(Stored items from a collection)
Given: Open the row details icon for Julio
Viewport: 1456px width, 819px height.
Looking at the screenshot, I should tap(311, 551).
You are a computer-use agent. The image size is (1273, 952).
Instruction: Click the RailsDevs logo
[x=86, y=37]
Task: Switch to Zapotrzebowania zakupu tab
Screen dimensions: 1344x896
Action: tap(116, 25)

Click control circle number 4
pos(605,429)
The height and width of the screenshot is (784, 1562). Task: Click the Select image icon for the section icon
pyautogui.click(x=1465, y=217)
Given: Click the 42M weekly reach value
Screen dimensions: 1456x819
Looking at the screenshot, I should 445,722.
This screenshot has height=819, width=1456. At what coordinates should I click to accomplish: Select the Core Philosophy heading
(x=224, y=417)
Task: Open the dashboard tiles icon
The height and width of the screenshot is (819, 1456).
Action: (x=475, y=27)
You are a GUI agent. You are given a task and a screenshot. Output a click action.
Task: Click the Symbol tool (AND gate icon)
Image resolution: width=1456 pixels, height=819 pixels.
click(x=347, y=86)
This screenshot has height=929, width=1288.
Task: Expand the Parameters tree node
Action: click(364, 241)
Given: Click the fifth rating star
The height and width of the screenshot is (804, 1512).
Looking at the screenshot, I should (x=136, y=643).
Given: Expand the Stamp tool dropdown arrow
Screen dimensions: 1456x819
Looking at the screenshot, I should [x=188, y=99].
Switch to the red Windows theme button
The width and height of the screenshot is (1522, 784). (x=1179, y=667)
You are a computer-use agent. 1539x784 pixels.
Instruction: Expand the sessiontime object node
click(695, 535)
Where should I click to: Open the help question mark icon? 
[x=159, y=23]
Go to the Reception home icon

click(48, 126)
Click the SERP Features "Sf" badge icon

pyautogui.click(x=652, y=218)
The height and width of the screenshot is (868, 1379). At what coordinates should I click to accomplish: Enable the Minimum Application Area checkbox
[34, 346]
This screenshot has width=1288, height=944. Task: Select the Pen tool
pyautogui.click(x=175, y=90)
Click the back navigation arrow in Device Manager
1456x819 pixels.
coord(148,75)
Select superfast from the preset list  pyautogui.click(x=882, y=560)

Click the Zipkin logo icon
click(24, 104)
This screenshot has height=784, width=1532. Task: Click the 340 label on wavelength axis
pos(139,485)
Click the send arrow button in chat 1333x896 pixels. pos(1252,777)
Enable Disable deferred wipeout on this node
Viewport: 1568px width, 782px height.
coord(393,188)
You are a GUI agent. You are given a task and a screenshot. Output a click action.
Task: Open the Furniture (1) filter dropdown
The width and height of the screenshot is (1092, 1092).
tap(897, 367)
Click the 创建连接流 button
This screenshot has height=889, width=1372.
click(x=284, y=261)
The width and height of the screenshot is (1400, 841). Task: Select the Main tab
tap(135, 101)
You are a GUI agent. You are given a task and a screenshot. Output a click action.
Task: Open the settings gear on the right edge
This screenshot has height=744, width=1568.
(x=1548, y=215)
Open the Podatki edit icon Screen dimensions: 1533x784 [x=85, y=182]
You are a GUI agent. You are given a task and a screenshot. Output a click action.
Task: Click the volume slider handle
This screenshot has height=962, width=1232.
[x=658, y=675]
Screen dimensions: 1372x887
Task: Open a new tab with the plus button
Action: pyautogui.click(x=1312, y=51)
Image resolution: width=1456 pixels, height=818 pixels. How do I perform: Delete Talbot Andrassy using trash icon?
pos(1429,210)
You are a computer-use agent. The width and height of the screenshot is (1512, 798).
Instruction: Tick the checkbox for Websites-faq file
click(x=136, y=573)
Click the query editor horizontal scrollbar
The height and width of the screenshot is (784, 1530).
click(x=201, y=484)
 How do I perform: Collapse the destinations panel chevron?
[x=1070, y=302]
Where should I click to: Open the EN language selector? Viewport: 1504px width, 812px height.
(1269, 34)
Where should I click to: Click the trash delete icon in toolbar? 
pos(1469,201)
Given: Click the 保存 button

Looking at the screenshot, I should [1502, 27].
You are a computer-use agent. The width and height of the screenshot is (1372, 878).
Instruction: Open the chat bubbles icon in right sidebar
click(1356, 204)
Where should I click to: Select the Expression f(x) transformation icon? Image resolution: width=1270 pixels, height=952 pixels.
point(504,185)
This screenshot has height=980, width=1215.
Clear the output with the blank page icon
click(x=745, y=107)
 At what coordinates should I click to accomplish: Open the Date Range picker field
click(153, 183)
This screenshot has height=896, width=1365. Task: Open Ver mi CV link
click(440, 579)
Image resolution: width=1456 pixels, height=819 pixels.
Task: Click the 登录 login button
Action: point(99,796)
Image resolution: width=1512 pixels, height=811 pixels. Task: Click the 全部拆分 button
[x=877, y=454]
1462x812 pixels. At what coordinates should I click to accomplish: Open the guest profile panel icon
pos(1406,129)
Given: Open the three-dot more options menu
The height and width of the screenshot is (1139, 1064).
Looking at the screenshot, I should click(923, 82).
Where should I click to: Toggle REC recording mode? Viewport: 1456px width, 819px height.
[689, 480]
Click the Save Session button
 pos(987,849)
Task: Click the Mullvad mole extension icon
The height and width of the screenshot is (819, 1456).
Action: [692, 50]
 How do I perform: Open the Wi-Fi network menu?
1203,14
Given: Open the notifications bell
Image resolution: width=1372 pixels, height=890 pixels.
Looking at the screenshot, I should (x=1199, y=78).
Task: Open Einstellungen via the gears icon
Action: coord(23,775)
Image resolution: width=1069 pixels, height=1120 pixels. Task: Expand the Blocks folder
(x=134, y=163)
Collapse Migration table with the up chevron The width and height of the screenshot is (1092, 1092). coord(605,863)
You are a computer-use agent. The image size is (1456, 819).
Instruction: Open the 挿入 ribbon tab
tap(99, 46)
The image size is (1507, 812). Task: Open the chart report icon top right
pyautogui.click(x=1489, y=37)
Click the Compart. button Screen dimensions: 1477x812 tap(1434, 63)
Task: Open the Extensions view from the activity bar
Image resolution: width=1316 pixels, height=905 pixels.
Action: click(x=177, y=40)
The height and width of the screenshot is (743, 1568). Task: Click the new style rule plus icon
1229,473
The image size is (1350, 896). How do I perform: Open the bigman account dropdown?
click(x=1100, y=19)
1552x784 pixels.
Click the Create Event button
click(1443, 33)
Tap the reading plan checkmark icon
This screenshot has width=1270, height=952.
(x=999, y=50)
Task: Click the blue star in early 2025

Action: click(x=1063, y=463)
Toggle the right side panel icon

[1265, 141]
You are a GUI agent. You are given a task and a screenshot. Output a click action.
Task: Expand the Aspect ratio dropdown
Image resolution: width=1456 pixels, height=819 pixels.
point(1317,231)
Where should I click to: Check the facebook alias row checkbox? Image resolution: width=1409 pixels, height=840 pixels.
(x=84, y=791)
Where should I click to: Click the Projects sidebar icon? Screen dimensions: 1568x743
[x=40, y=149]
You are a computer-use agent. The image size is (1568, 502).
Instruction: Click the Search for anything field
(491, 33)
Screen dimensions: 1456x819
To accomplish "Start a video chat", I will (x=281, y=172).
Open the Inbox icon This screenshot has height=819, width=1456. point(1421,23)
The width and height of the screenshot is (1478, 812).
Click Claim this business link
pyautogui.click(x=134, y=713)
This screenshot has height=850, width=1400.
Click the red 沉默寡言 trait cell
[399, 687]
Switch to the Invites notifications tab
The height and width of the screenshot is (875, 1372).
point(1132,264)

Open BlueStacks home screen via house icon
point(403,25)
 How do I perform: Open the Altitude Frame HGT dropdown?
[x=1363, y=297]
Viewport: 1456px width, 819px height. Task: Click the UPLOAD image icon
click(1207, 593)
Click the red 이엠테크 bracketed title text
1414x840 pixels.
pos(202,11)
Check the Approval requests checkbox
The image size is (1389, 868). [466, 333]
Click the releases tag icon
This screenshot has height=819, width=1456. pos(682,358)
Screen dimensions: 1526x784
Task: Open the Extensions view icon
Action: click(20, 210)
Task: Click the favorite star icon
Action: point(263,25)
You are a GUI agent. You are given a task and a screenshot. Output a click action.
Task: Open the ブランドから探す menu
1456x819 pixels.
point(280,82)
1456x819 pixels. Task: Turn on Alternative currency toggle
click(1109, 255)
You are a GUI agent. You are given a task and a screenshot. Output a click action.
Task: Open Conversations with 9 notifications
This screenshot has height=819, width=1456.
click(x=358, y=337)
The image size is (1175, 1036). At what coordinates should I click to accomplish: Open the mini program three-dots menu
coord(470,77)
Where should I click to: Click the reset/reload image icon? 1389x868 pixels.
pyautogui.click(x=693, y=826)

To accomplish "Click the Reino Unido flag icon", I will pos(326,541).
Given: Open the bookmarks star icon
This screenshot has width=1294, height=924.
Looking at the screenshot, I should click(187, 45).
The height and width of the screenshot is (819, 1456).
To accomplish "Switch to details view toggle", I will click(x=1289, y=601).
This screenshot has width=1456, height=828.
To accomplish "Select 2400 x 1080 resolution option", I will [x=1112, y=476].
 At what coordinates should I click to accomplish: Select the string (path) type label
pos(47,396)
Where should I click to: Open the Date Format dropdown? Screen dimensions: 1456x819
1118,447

• _What is expected_:
Beginning at the line with "The height and width of the screenshot is (743, 1568)." and ending at the line with "1552x784 pixels.", reproduce each line of the data above exactly, and add no other lines.

• _Task output_:
The height and width of the screenshot is (743, 1568). Task: Click the new style rule plus icon
1229,473
The image size is (1350, 896). How do I perform: Open the bigman account dropdown?
click(x=1100, y=19)
1552x784 pixels.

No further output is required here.